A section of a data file
════════════════════

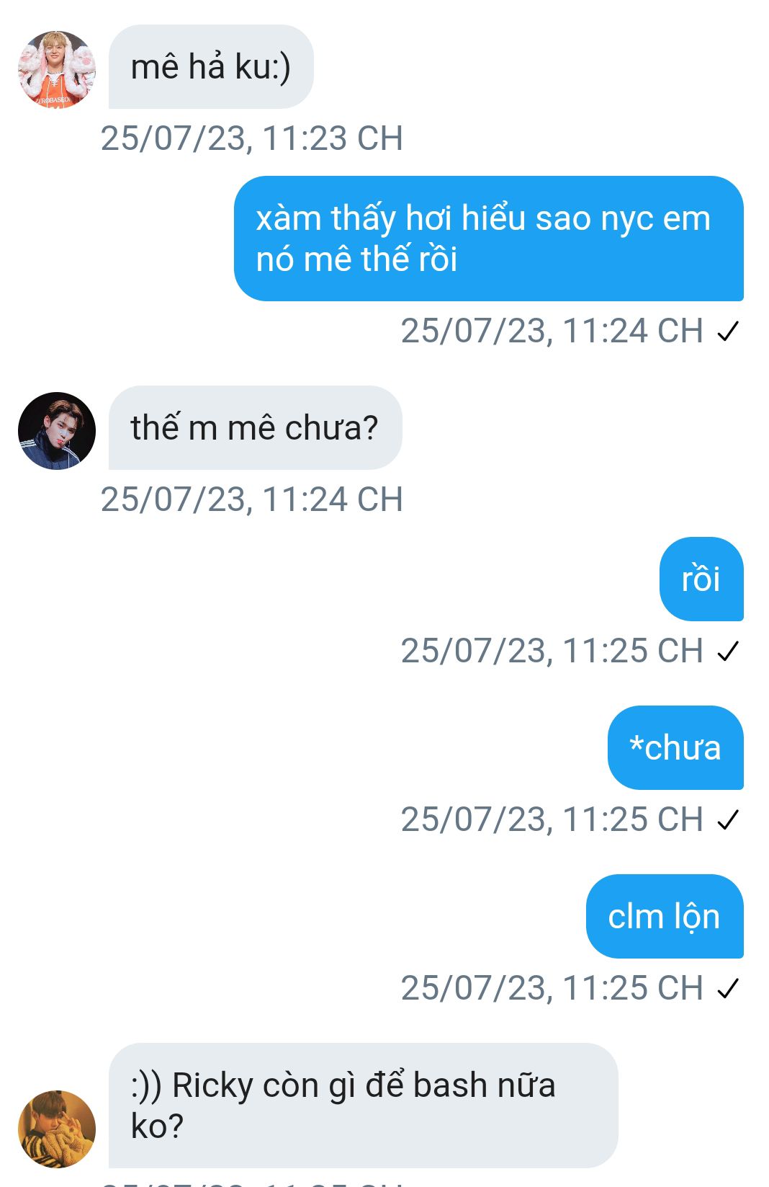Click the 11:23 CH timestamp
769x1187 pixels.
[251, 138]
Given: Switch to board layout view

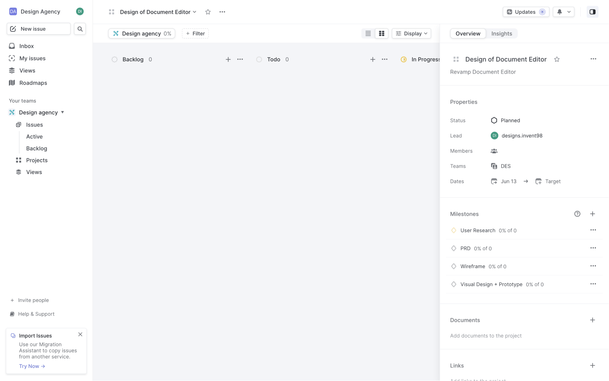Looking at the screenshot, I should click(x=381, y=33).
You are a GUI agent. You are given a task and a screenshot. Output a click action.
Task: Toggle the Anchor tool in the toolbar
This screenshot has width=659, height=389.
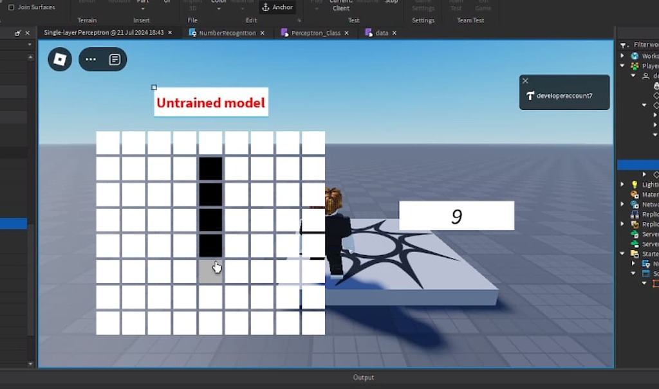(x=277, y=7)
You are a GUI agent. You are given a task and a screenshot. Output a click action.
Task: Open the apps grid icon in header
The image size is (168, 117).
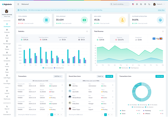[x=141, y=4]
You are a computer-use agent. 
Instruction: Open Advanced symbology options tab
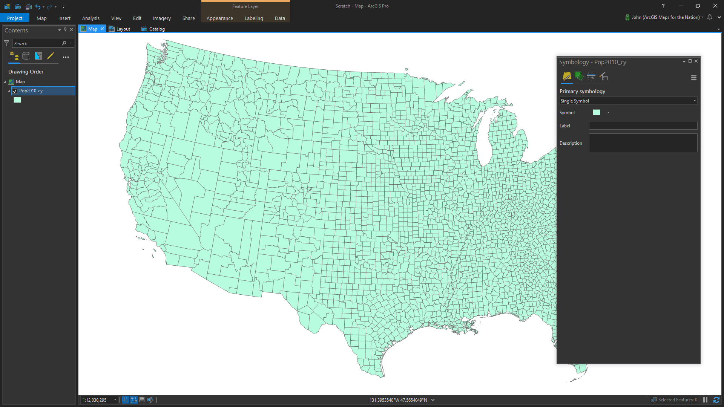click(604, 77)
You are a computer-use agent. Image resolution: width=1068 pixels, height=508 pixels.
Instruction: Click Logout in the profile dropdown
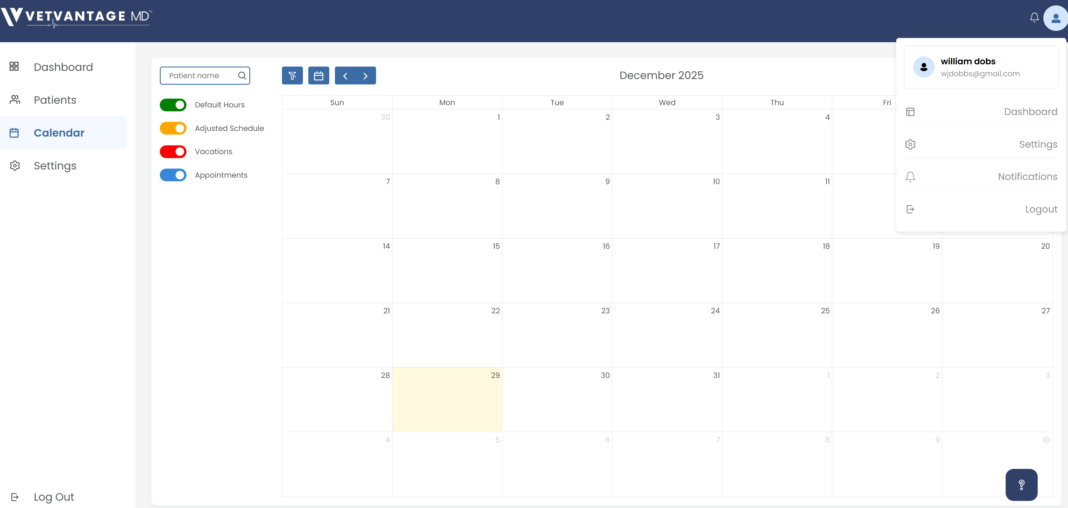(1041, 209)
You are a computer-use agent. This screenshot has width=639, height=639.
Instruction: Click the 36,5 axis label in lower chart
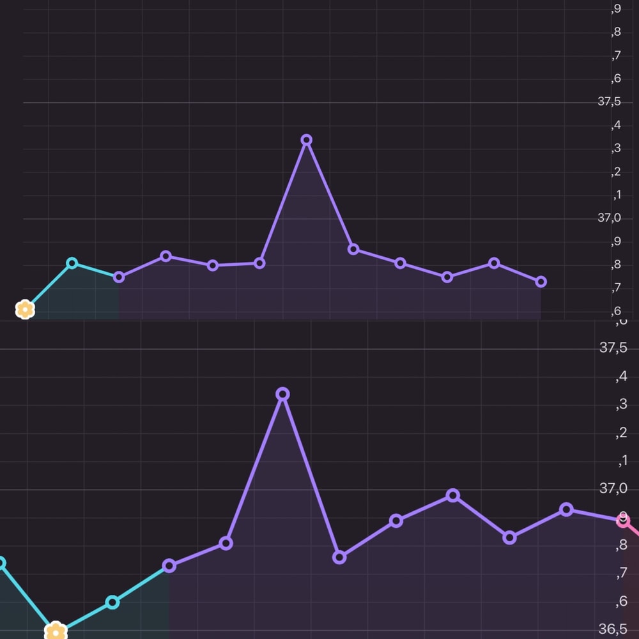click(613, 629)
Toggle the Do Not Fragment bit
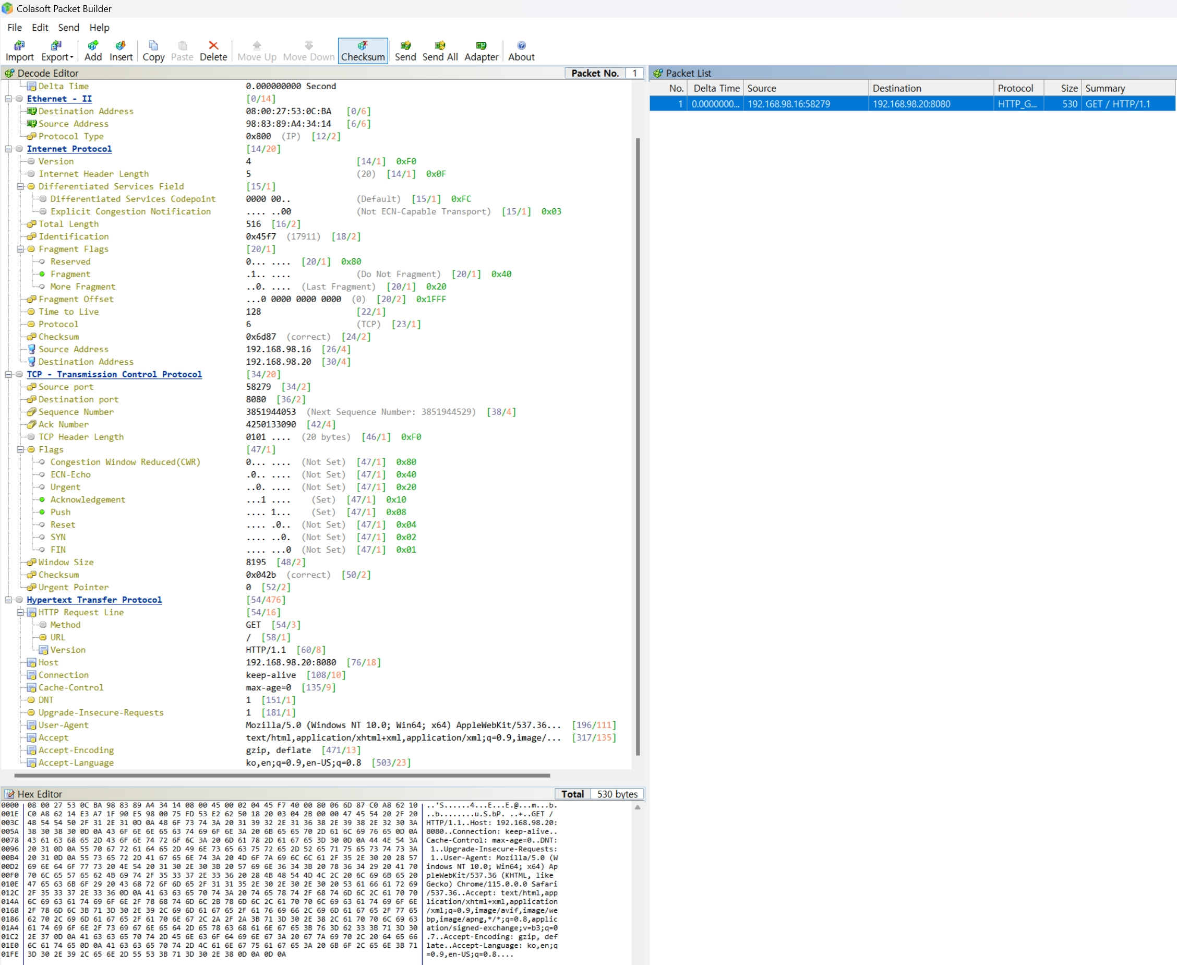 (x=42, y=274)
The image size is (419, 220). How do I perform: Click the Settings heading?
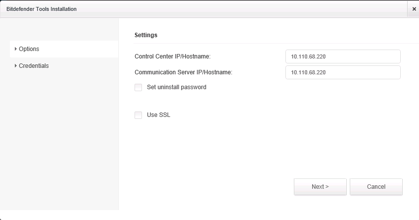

════════════════════

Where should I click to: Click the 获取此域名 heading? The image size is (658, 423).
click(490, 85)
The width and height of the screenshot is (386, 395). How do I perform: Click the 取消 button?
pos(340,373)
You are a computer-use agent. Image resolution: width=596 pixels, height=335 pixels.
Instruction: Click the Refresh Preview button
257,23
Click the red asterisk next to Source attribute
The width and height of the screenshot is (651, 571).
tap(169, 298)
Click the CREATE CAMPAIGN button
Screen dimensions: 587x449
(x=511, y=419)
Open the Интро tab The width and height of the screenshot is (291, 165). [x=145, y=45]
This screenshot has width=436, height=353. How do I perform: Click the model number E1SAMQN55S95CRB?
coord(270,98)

════════════════════

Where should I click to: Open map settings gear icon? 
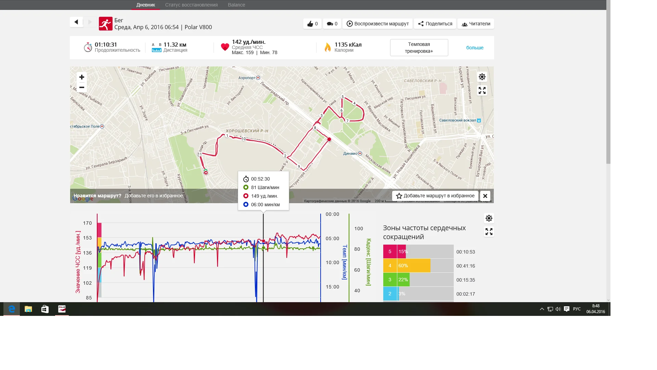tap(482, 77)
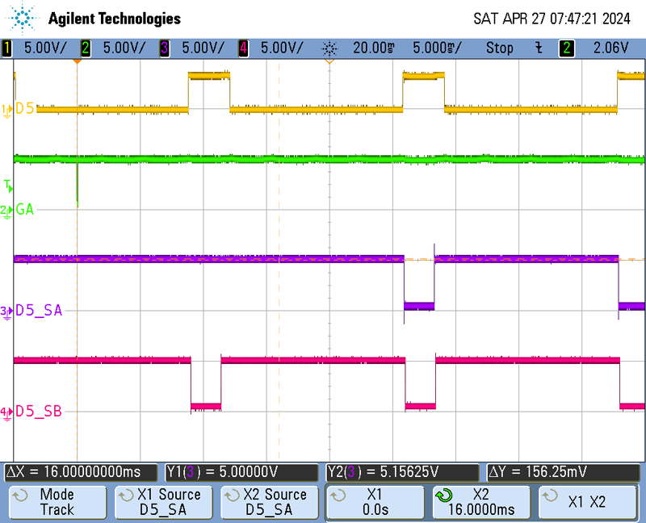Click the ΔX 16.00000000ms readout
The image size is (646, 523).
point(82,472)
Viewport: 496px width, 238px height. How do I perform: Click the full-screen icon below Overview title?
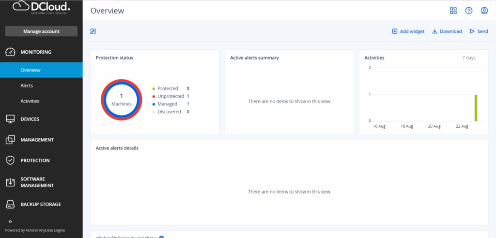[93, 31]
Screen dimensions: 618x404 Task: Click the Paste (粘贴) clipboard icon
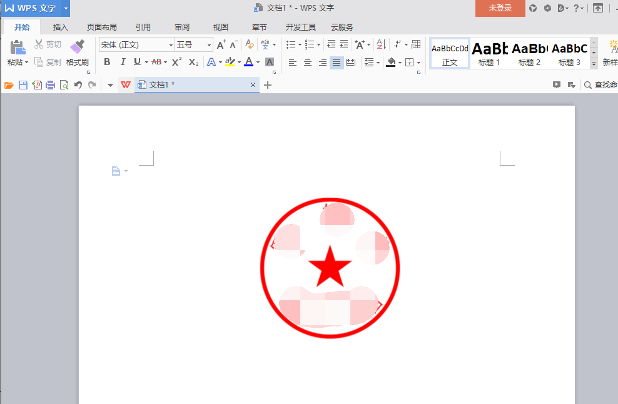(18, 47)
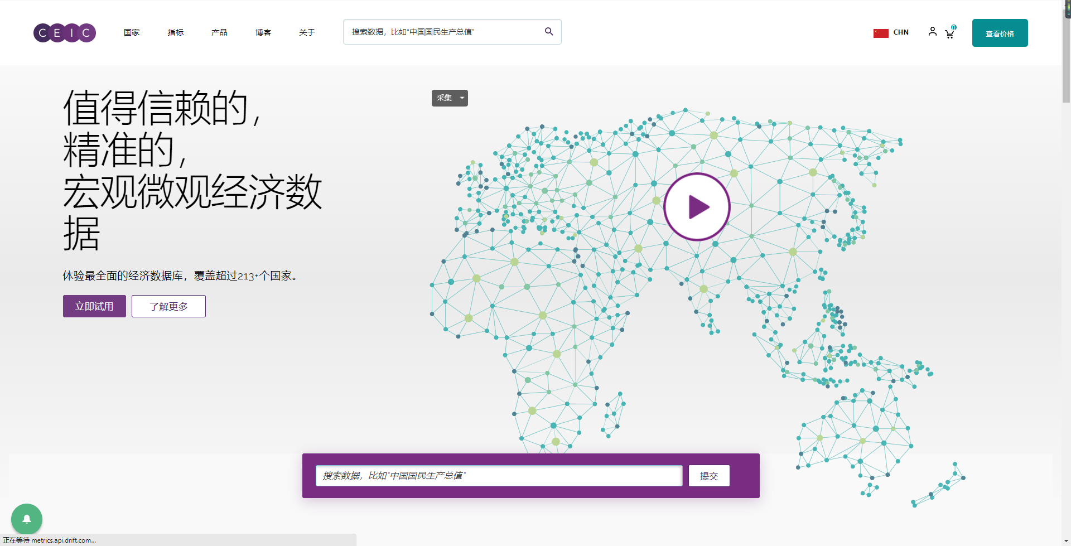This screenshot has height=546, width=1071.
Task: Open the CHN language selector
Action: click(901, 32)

════════════════════

## Given request
Could you duplicate the records from the line containing "Where should I click to: Click" through the line containing "pos(340,373)", both of those lines included, with every character unchanged?

## The completed task
Where should I click to: Click the 获取此域名 heading? The image size is (658, 423).
click(490, 85)
The width and height of the screenshot is (386, 395). How do I perform: Click the 取消 button?
pos(340,373)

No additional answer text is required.